Sollte allerdings die weitere Sachverhaltsaufklärung ergeben, dass die Situation der Antragsteller mit der des Klägers in dem den Beteiligten bekannten und bei der Kammer anhängigen Verfahren 5 A 203/08 vergleichbar ist - die im Verfahren 5 A 203/08 eingeholten Gutachten des RA Uwe Brocks und des Europäischen Zentrums für Kurdische Studien vom 15. November 2009 kommen im Ergebnis übereinstimmend zu einer Rückkehrgefährdung des Klägers -, kann aller Voraussicht nach die Beklagte zumindest zur Feststellung eines Abschiebeverbotes nach § 60 Abs. 2 AufenthG verpflichtet werden.

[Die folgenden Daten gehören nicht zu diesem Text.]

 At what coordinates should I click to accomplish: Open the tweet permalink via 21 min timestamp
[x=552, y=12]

Insoweit wird zur weiteren Begründung des Erfordernisses der Gewährung vorläufigen gerichtlichen Rechtsschutzes bei derzeit offenem Ausgang des anhängigen Hauptsacheverfahrens auf die Ausführungen der Kammer in ihrem den Beteiligten bekannten Beschluss vom 7. Oktober 2009 - 5 B 94/09 - (auszugsweise zit. in: Asylmagazin 11/2009, S. 21) verwiesen. [...]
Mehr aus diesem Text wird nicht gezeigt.